Overview
rLLM uses Ray and VERL for distributed training, enabling you to scale experiments across multiple GPUs and nodes. This guide covers configuration, resource allocation, and best practices for distributed training.
Training Architecture
rLLM’s distributed training separates computation into specialized workers:
- Actor: Runs policy model for generation
- Critic: Runs value model (for actor-critic methods)

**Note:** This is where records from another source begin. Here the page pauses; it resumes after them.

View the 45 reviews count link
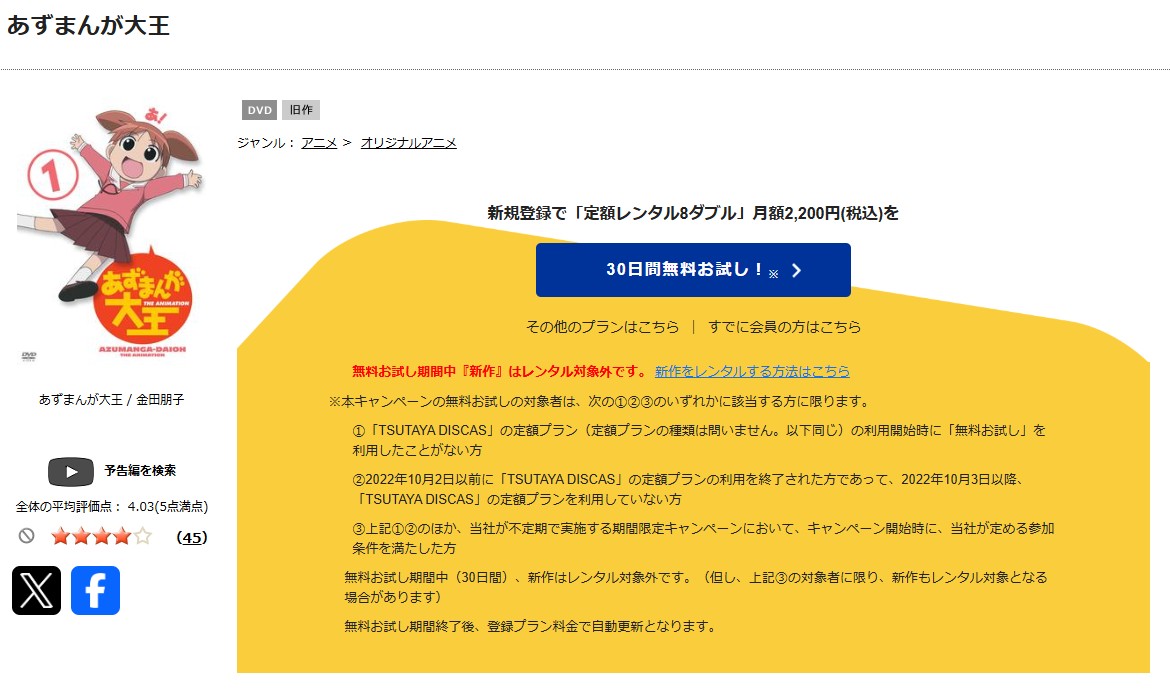This screenshot has height=692, width=1170. (191, 537)
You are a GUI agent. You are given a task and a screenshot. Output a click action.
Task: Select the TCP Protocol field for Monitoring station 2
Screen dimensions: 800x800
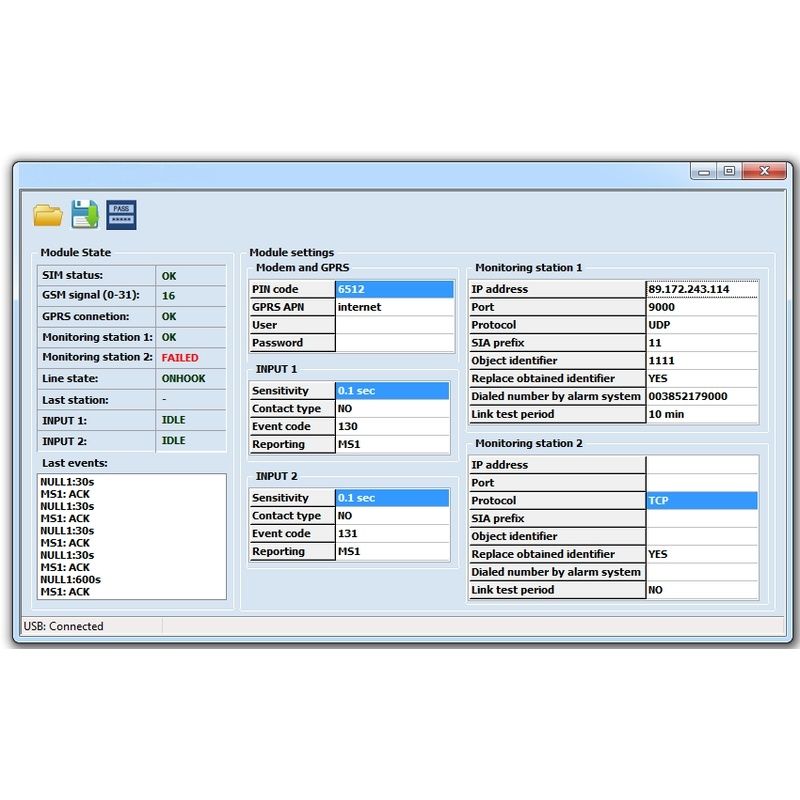[700, 499]
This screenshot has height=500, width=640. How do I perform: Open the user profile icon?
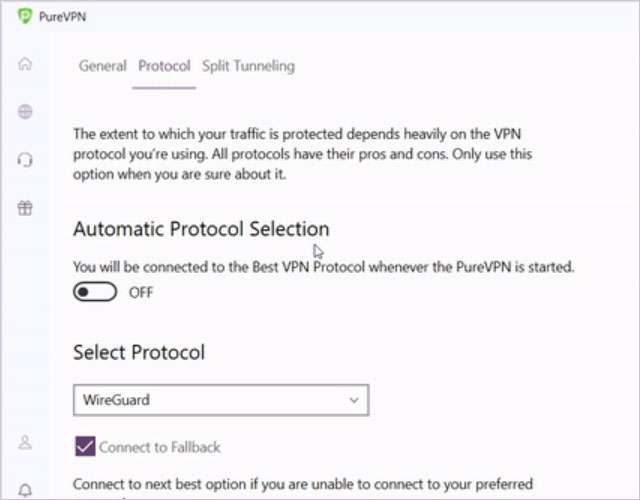tap(25, 441)
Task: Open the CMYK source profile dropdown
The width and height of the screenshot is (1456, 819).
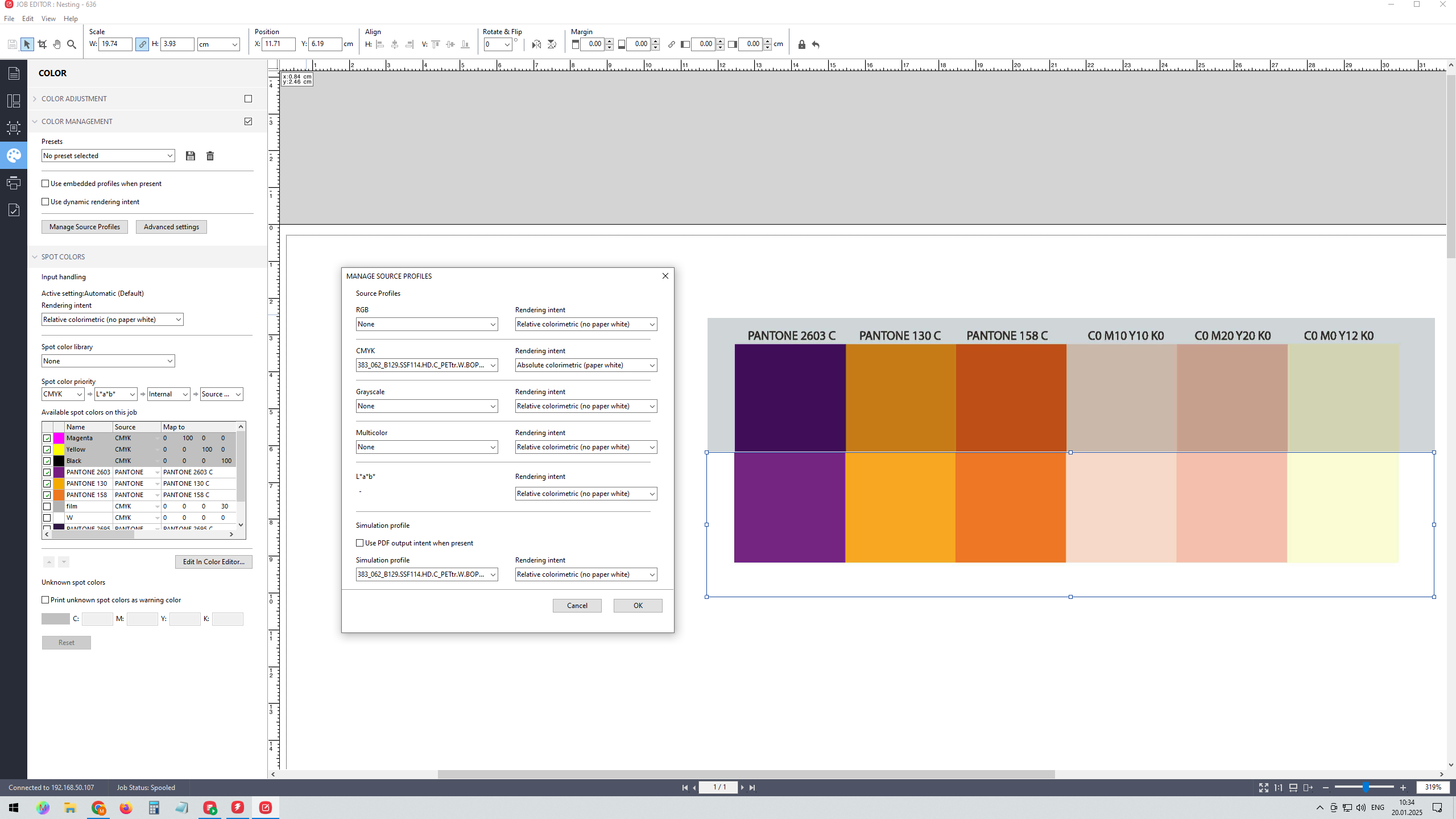Action: pos(427,365)
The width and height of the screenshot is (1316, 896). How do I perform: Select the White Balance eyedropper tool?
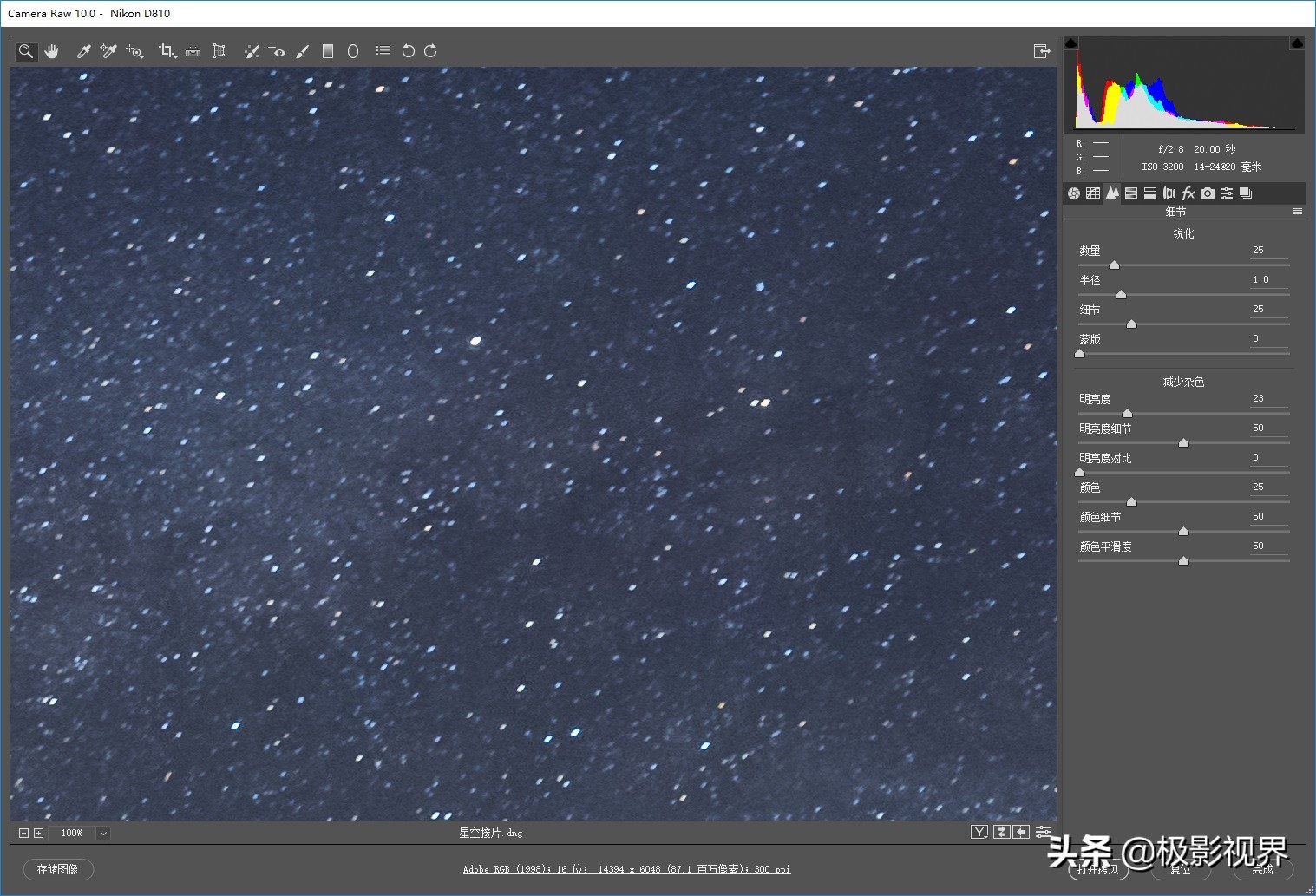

- Rollout Workers: Execute environment interactions in parallel
- Trainer: Performs gradient updates
Each component can be independently scaled based on your workload.
Basic Configuration
Single-GPU Training
Default configuration for single-GPU setup:
import hydra
from rllm.trainer.agent_trainer import AgentTrainer
from rllm.data.dataset import DatasetRegistry
@hydra.main(
config_path="pkg://rllm.trainer.config",
config_name="agent_ppo_trainer",
version_base=None
)
def main(config):
train_dataset = DatasetRegistry.load_dataset("gsm8k", "train")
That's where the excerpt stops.